= Source text =
New Title Published: Psychedelic Justice – A Chacruna Anthology

REVIEW

Psychedelic Justice is a reminder that, as the contributor Alexander Belser puts it, “we have rainbow skeletons in our closet.” Here are just a few examples. 

For forty years, the Addiction Research Center coerced federal prisoners—predominantly African American men and other marginalized populations—into dangerously high-dose psychedelic experimentation. 

Stanislov Grof, the founder of transpersonal psychology, used LSD for conversion therapy treatment of homosexuals. Timothy Leary emphasized this “benefit” of LSD, and even Ram Dass (formerly Richard Alpert) used the drug “in hopes it would turn him straight.”

The unsustainable sourcing of psychedelic plants like peyote, iboga, and ayahuasca has, in some places, left Indigenous people without access to their own medicines.

The prominent roles that women, queer people, people of color, and Indigenous people have played in the history of the psychedelic movement are often minimized or suppressed, and these marginalized groups continue to be excluded from the conferences, research, and discourse of the psychedelic community.

The editors of this anthology believe that “a fundamentally different outcome is possible,” but not without a conscious commitment to change. If the psychedelic community fails to clarify its ethical values and embody them through consistent action, psychedelics could become just another tool for perpetuating the colonialist, patriarchal, discriminatory, profit-driven, and ecologically disastrous paradigms of the past. In one essay, Clancy Cavnar affirms that “all medicines can be poison in the wrong hands.”

Many people who have had a transformative or therapeutic experience with psychedelics will understand the tendency to believe they are fundamentally good—that they can change the world all on their own, without any overlays of politics or economic concerns.

= Provided records =
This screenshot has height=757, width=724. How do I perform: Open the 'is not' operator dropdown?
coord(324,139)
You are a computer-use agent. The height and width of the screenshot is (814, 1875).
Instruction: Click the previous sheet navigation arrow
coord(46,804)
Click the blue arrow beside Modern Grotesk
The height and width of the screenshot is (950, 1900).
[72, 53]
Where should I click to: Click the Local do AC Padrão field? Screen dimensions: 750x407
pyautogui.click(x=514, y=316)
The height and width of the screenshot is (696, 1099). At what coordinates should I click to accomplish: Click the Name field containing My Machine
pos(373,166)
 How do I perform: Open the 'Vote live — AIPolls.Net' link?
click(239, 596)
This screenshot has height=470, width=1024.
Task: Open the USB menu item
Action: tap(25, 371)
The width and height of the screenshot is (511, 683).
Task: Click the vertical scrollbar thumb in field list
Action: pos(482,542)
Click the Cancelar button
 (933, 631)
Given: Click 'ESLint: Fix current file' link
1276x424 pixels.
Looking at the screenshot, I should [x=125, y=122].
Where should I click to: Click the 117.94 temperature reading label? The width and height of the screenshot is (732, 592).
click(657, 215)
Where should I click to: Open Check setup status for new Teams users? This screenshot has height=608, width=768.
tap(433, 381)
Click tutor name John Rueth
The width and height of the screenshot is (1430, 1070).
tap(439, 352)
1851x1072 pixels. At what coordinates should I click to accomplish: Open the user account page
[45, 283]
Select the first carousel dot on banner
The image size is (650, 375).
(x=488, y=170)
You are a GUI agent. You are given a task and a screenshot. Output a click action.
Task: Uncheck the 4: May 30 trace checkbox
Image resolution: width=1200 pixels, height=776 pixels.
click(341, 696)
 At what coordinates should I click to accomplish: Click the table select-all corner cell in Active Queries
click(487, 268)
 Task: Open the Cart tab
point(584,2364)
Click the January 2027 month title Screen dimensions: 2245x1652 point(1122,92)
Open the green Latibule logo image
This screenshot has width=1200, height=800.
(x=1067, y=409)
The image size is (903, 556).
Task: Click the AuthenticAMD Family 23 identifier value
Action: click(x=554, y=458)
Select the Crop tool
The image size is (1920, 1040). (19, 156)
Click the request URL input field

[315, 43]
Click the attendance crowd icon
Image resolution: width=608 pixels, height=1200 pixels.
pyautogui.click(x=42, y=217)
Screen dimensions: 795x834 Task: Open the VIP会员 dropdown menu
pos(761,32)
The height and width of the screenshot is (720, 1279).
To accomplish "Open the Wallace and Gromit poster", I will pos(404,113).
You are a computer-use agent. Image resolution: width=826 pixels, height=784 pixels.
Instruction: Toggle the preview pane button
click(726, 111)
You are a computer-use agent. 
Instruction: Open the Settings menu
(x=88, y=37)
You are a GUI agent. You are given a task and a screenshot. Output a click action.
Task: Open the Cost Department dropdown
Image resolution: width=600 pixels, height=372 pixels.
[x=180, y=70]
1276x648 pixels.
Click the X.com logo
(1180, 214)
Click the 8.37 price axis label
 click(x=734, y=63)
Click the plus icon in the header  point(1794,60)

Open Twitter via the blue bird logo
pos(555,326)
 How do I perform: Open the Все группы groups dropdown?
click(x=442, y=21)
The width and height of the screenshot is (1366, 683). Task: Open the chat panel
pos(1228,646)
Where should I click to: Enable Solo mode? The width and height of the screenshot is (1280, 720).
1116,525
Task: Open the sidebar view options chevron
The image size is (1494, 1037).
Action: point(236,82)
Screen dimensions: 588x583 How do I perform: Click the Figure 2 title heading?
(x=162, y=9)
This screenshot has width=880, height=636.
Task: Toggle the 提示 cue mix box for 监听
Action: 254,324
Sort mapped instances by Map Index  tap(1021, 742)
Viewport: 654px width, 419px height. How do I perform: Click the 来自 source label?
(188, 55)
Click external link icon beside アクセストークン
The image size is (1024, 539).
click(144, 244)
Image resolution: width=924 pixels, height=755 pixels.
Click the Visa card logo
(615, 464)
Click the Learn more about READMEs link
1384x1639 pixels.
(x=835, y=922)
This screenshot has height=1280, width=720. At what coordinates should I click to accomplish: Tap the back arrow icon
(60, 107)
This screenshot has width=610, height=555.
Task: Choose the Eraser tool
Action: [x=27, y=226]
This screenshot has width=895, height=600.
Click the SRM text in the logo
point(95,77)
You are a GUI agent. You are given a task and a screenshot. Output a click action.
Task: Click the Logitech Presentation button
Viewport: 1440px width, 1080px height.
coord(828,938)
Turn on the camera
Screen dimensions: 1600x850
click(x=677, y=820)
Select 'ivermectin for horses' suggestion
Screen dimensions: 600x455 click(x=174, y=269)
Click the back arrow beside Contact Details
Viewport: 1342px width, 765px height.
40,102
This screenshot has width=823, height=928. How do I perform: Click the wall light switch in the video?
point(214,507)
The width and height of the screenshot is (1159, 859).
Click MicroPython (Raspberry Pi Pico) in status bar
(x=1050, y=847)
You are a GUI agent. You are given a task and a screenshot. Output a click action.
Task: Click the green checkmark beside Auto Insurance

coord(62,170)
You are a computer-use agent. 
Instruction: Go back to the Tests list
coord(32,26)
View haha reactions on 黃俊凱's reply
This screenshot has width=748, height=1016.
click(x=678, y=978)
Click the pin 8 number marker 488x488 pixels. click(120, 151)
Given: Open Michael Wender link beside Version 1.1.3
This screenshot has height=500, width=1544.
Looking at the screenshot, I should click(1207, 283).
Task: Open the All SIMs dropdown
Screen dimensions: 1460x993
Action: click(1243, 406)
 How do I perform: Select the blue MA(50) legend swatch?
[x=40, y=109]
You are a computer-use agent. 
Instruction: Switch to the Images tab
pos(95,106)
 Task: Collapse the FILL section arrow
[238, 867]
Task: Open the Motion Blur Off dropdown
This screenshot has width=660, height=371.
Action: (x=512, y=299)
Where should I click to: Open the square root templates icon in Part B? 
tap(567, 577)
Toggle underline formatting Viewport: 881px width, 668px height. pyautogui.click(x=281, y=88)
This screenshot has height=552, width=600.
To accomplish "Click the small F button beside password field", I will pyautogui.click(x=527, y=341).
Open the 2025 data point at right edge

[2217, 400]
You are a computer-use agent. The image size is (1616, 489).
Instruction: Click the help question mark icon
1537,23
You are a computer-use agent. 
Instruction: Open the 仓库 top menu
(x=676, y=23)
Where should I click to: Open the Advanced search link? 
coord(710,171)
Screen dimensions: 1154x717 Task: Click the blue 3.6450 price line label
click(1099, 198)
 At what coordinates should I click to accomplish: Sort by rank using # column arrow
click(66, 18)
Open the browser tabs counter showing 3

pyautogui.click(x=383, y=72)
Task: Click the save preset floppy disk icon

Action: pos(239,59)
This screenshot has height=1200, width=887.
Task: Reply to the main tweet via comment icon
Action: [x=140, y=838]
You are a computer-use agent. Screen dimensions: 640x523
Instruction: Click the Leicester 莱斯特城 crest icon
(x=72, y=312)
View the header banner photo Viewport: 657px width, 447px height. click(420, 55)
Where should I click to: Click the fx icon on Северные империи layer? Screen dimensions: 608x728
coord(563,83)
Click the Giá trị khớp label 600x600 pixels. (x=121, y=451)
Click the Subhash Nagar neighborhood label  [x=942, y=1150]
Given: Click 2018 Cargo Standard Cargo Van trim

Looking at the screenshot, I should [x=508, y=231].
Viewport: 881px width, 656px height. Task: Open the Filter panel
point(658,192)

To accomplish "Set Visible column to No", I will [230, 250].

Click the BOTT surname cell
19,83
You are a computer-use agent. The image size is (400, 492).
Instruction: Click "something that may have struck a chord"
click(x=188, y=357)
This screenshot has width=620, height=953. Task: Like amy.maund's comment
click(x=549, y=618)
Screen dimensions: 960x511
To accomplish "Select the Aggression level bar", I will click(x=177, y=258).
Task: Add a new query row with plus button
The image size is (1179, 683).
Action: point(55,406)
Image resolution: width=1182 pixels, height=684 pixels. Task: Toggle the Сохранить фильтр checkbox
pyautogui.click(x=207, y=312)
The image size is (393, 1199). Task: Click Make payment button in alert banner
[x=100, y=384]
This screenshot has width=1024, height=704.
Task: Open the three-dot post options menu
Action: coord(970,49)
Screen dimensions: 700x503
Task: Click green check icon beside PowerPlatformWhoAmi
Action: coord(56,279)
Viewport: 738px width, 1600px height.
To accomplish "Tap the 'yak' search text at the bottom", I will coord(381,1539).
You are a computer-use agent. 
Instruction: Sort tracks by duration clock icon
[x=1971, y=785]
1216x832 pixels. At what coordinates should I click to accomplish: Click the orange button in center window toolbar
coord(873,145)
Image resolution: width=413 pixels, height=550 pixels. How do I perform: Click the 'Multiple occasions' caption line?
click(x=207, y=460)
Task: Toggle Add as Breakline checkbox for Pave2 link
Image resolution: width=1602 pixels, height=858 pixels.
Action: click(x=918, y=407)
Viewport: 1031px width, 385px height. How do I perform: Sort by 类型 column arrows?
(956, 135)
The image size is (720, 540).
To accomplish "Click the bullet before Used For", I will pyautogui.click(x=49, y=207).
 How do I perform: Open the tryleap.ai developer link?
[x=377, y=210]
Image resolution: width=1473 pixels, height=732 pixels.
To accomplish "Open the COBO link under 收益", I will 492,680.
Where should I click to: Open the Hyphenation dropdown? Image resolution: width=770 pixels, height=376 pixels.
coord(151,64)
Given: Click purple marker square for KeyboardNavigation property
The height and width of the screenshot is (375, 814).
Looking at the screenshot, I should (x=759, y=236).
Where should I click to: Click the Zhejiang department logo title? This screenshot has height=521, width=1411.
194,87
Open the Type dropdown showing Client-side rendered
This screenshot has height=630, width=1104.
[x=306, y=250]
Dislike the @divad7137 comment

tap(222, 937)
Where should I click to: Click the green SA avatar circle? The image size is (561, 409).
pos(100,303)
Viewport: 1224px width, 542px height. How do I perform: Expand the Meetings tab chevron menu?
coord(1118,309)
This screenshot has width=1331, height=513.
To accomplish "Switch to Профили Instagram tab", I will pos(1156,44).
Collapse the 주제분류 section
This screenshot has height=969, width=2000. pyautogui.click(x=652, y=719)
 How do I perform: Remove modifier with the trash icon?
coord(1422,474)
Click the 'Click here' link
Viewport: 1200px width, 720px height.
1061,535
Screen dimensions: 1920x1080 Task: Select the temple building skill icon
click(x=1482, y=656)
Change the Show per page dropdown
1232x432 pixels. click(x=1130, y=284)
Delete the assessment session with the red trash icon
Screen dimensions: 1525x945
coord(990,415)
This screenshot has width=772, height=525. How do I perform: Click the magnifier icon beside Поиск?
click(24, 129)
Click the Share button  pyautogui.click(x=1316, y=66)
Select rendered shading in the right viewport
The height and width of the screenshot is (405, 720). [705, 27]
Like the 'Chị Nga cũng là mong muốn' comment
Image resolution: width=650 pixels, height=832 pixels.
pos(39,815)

= Tasks to complete =
1/ In the Psychedelic Justice review, rewrite the passage starting at "The editors of" and ending at "or economic concerns.", putting "moral values" in place of "ethical values".
2/ Condense the paragraph of the Psychedelic Justice review that begins "The editors of this anthology" into a shorter version that keeps its main facts.

= Solutions to the problems =
1/
The editors of this anthology believe that “a fundamentally different outcome is possible,” but not without a conscious commitment to change. If the psychedelic community fails to clarify its moral values and embody them through consistent action, psychedelics could become just another tool for perpetuating the colonialist, patriarchal, discriminatory, profit-driven, and ecologically disastrous paradigms of the past. In one essay, Clancy Cavnar affirms that “all medicines can be poison in the wrong hands.”

Many people who have had a transformative or therapeutic experience with psychedelics will understand the tendency to believe they are fundamentally good—that they can change the world all on their own, without any overlays of politics or economic concerns.

2/ The editors think "a fundamentally different outcome is possible," but only with a conscious commitment to change. If the psychedelic community does not define its ethical values and act on them consistently, psychedelics could end up serving the colonialist, patriarchal, discriminatory, profit-driven, and ecologically disastrous paradigms of the past. Clancy Cavnar writes that "all medicines can be poison in the wrong hands."